Saturday, August 12, 2006
why do i have to go to LA...
thursday night, at the troubadour, on the verge of hollywood, i saw todd snider perform. again. todd is an event. he has just released his brand new album 'the devil you know' and shared some of that album's content, as well as older songs the crowd all wanted to hear. can't fault the guy. he's pretty perfect. here's the problem. he hasn't played where i live in a very, very long time, at least not to my knowledge, in the time i have been aware of him and his music. i have such a strong love/hate relationship with LA. there is clearly an energy about the place that feels creative, fun, artistic, glitzy, trashy, plastic, boring - all coexisting with each other. depending on one's mood and emotional settings, the best of LA can shine and bring on the good times like no other city i know....or not....that's not the point here. in august the plimsouls are playing. in october roger waters is playing. in november the who are playing. there are others....the point is getting to and from, in and out of LA is an ordeal. it used to be exhausting. now it is almost unacceptable. there are a lot of thoughts that crop up while one is on the way to and from the city of angels. the first thought that cropped up for me, sitting in bumper to bumper world, was our continued refusal to accept that our main means of transporting ourselves -the car - is irrevocably damaging the planet. how are we going to heed the warnings and get on with better means of transportation. why do we ignore perfectly acceptable mass transit vehicles - wouldn't a train ride be fun?!? the second thought that materialized was the idea that we are all in these separate vehicles, determined to get where we are going and equally determined to ignore the indivduals in the cars surrounding us.

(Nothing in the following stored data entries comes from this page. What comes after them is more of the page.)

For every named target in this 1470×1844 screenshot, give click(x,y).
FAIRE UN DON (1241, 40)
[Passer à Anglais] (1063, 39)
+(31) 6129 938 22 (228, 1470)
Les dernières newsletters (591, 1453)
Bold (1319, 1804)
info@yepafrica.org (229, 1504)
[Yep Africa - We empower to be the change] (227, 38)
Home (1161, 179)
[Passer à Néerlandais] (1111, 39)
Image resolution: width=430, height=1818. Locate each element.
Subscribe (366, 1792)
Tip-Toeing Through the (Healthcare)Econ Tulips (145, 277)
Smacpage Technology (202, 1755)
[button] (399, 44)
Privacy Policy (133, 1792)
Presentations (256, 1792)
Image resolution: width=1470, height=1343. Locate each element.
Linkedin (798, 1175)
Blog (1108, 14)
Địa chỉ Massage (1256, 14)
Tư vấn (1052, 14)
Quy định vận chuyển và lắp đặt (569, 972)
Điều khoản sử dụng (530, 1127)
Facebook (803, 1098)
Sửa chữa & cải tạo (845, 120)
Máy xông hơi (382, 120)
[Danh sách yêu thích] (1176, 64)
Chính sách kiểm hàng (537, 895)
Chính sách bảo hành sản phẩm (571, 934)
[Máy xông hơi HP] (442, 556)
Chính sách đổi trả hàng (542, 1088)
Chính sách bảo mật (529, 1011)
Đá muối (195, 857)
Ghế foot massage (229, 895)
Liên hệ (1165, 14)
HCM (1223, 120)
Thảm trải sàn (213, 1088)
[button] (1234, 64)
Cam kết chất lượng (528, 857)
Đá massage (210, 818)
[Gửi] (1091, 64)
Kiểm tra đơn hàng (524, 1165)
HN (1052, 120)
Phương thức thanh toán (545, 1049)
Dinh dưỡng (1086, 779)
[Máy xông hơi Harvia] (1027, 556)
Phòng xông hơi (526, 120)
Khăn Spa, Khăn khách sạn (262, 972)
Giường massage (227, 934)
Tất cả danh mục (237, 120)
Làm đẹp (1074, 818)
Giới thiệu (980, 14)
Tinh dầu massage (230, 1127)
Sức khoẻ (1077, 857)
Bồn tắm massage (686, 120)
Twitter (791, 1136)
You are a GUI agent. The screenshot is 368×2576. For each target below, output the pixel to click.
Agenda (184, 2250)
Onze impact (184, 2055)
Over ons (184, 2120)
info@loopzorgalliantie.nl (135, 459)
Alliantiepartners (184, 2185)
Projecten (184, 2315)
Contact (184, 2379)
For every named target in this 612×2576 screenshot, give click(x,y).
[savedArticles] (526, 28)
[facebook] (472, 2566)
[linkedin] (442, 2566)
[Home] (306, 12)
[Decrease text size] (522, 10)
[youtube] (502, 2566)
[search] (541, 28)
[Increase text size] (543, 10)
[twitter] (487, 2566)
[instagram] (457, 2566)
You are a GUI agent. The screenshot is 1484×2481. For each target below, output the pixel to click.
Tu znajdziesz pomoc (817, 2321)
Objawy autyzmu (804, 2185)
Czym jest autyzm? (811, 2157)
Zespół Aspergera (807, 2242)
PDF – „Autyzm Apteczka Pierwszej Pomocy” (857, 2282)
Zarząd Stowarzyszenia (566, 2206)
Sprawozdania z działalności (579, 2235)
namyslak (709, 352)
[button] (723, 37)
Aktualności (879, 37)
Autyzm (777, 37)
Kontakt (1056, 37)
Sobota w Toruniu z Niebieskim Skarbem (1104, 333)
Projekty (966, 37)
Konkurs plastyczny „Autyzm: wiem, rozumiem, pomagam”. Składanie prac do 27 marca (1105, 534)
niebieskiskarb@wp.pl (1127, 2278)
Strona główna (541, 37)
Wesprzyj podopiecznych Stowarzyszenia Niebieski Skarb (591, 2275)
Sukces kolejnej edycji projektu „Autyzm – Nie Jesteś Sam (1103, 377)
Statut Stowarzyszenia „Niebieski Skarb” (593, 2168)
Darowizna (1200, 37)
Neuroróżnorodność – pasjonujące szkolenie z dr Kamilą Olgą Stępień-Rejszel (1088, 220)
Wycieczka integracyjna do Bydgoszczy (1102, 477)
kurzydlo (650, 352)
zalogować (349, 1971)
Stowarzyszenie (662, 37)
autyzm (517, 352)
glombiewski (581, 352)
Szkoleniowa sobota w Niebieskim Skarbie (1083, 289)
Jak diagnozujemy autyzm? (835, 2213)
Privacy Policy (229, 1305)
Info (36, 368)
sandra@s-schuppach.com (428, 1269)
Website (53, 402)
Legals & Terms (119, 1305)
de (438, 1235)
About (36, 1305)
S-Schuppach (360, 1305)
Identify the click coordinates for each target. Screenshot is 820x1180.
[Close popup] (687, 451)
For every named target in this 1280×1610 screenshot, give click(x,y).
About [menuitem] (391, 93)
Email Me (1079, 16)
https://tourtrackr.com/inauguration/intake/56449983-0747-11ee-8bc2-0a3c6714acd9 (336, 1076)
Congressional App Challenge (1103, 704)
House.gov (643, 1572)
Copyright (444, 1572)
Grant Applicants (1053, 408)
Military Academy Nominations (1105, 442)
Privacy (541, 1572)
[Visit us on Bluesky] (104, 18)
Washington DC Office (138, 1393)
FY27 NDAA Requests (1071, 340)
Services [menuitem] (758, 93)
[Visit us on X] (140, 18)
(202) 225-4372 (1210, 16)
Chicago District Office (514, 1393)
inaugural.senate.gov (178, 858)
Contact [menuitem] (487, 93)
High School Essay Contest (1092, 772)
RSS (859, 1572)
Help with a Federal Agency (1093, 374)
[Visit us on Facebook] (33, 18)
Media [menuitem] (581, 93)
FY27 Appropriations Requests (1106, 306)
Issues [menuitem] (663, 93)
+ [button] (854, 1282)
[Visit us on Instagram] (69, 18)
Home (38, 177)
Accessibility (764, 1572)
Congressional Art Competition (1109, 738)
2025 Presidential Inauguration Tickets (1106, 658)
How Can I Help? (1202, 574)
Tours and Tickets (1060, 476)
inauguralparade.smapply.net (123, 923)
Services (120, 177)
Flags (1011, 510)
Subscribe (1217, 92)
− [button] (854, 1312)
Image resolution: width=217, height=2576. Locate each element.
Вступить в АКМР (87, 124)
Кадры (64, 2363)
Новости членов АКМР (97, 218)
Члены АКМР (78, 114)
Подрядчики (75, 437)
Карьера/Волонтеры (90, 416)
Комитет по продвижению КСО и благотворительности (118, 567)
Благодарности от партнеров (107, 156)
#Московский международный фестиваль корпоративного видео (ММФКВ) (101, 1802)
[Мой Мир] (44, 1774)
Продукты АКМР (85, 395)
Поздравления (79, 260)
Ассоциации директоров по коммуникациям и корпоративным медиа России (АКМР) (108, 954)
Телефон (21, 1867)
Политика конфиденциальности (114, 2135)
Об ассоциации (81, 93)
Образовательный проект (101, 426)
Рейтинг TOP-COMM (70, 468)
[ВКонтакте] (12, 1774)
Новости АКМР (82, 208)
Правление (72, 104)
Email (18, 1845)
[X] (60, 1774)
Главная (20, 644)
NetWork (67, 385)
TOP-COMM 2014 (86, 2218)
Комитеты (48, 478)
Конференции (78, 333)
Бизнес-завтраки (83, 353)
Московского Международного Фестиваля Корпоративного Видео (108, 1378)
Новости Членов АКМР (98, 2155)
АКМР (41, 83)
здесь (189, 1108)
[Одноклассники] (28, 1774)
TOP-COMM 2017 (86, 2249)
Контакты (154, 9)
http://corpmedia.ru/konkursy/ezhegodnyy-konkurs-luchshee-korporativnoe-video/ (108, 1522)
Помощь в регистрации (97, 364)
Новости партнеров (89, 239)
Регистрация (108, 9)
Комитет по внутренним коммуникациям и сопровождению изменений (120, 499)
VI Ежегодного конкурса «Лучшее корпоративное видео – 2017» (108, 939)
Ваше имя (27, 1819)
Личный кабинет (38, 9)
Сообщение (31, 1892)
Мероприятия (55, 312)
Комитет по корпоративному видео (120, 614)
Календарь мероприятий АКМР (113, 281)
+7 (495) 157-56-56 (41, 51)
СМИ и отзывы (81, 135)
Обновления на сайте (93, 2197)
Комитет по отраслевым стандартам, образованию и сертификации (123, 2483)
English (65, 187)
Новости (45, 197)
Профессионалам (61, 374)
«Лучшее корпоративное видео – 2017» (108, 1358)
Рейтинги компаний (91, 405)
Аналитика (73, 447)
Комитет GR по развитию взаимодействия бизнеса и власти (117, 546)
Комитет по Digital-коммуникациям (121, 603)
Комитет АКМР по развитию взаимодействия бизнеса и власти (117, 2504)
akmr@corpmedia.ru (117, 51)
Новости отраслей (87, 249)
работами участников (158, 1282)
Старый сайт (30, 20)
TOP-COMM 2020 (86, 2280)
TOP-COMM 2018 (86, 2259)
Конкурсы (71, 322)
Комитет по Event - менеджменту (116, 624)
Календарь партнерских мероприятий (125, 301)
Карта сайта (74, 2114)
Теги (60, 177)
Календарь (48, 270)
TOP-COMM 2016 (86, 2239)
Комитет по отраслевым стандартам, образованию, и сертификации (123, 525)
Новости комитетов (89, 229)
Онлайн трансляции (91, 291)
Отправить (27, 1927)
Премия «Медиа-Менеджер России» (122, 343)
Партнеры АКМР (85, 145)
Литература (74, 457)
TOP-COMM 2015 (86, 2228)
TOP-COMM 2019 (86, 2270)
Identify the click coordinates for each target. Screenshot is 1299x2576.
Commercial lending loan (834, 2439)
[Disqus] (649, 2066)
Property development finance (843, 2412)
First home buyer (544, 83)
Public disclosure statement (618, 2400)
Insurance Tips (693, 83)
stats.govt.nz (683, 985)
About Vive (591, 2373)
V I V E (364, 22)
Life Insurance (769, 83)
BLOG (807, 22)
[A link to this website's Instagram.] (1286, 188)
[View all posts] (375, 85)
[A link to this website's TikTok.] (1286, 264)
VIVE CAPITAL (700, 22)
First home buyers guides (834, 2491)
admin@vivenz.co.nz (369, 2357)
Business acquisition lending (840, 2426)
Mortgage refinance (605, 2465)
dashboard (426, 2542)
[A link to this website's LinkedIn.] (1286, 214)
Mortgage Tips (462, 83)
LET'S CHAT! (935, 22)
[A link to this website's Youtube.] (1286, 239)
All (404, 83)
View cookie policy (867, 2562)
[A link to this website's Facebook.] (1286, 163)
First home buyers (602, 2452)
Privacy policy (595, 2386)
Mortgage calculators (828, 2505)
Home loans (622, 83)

as we were driving home from the todd snider show - four of us carpooled up and back - there were a couple of girls - perhaps aged 12 to 14ish - in a car in front of us, waving to all the cars they were passing by. it was interesting to see how few people acknowledged them at all, much less waved back. we dEFinitely waved back. we even threw them our pez dipensers, fully loaded, and a candy necklace. we adopted their stance and started waving to other people in other cars as well. let me say, if the patrons in the other cars were not going to smile, wave and/or greet the little girls, they were rigid in their contempt and fearfully adamant about not waving at 4 adult women. it was all very disheartening....and by the fourth hour on the road, (in the dead of night it takes one and a half to two hours max to arrive at your destination), and still a very, very long way to go, i found myself forming the third thought which was the one about never coming to LA again. it wasn't worth it, even if it meant missing the plimsouls, roger waters and the who. i only wish the environmental problems out there on the highways or the pivotal real fear of relating to other humans could be as easily resolved.